Throughout this chapter, we have described the cognitive deficits in MDD at different stages of the illness including at-risk, first episode, recurrent episodes, remission, and at follow-up. The sum of this evidence has allowed some to conclude that cognitive deficits can be considered trait markers of MDD (Beblo et al., 1999; Austin, Mitchell, & Goodwin, 2001). While verbal measures of memory and fluency appear to be sensitive to the clinically depressed state, executive functioning and attention seem to be more trait-related domains (Douglas & Porter, 2009). It is conceivable that different subtypes of MDD display different patterns of cognitive impairment. Cognitive impairment in MDD has been associated with higher rates of relapse and recurrence (Majer et al., 2004; Sumner, Griffith, & Mineka, 2010), reinforcing the idea that neurocognitive abnormalities could constitute markers of acquired vulnerability. Nevertheless, not all studies have confirmed the hypothesis of a direct link between past depressive episodes and cognitive impairment (for a review see Hasselbalch et al., 2012). If one considers the weight of past episodes on neurocognitive abnormalities, which requires large samples to be detected, these negative studies have had more limited statistical power, due to their particularly small sample sizes. Another source of heterogeneity in the results arises from the fact that the studies have investigated various aspects of neurocognitive deficits that might not systematically overlap.
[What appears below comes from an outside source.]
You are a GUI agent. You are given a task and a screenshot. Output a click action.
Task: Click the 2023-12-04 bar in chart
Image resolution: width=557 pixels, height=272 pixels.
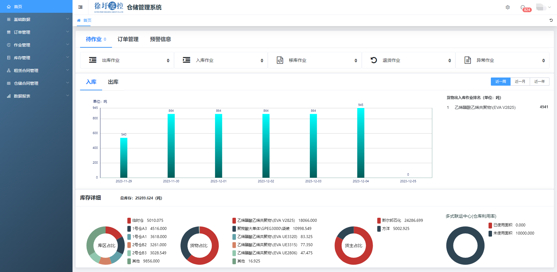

If the endophenotype is shown to be specific to MDD and not to be present in other disorders, its identification would supplement current psychiatric diagnoses based on clinical symptomatology. This MDD endophenotype could then be used as an aid in identifying persons who are at elevated risk for developing the illness and preventative or treatment strategies could be implemented. It would assist in the identification of a biological subtype of this illness, predicting the clinical course of the illness, allow for individualized treatment, and predict therapeutic response. This brain-based endophenotype for MDD would then be tested in clinical MDD samples to develop a predictive algorithm, providing greater diagnostic and therapeutic clarity for this disorder (Peterson & Weissman, 2011). Developing treatment strategies specifically targeting cognitive impairment in MDD could help advance the standard and future individualization of patient care (Papakostas, 2014).